What is it? Security cooperation programs help build partnership capacities by enhancing military capabilities of our international partners while addressing our own capability gaps. These programs develop and establish relationships with our allies/coalition partners while enhancing standardization and interoperability of military equipment and systems. Security Cooperation enhances Our ability to operate effectively across a range of military missions. Several key tools in support of this initiative include: international cooperative research, development, and acquisition (ICRDA) agreements; Security Assistance; and export licensing. ICRDA agreements improve U.S. and allied capabilities by leveraging one another's resources to address military capability gaps and advance military technology state-of-the-art.
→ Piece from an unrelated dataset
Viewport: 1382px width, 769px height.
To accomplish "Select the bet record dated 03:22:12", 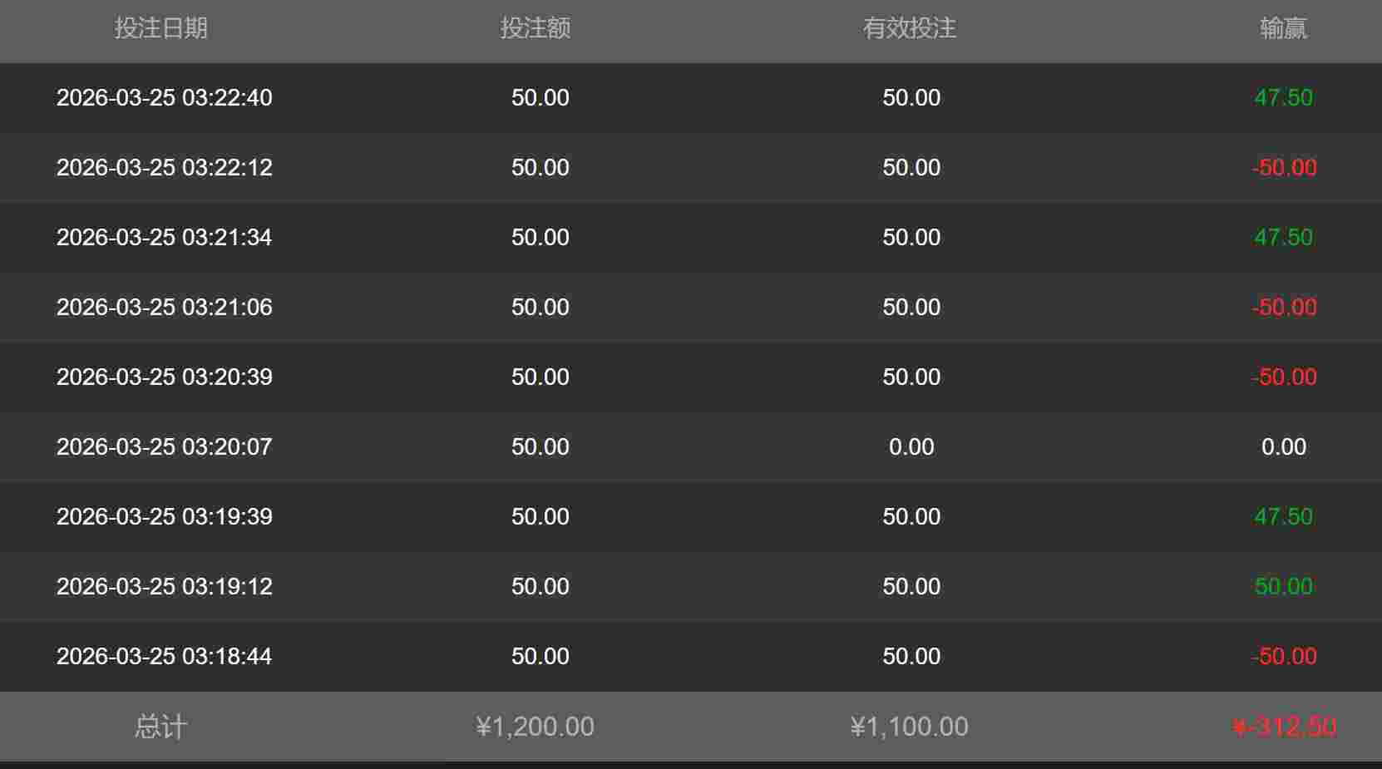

ICRDA agreements support defense cooperation in armaments, interoperability and standardization goals, thus maximizing the return on military research and development investment. Security assistance, in the form of Foreign Military Sales (FMS), international military education and training, and review of commercial munitions licenses, enhances interoperability and U.S. national security interests by making U.S. Army training, equipment, and technologies available to our allies and coalition partners. These activities help the U.S. achieve foreign policy and national security objectives.

What has the Army Done? In 2006, the Army initiated or expanded its ICRDA Agreement, many of which focused on support to Future Combat System (FCS). The "C4ISR" Project Arrangement with the UK serves as an example. The U.S. also signed a framework agreement with Australia for future cooperation on Land Force Capability Modernization (LFCM), as well as a Project Arrangement with Singapore on Land Warfare Concepts and Technology (LWCT). Both are examples of the agreements established with our foreign partners to leverage foreign technology and to foster partnerships. The Army is also leading NATO's Defense Against Terrorism (DAT) initiative for Joint Precision Air Drop Systems (JPADS) and playing a key role in: Defense Against Mortar Attacks; Countering Improvised Explosive Devices (IEDs); Explosive Ordnance Disposal (EOD) Consequence Management, and defense against Chemical, Biological, Radiological, and Nuclear attack. The Army managed a multibillion dollar FMS program and processed over 7,000 commercial export licenses for Army managed systems and technology. Security assistance activities are involved with 140 different armies, 47 air forces, and 26 navies around the world. These activities serve to build long lasting relationships, maintain interoperability, and train and equip these countries to fight the Global War on Terrorism. FMS activities include the sale of night vision goggles, trucks, helicopters, small arms and ammunition, communication equipment, and other military equipment.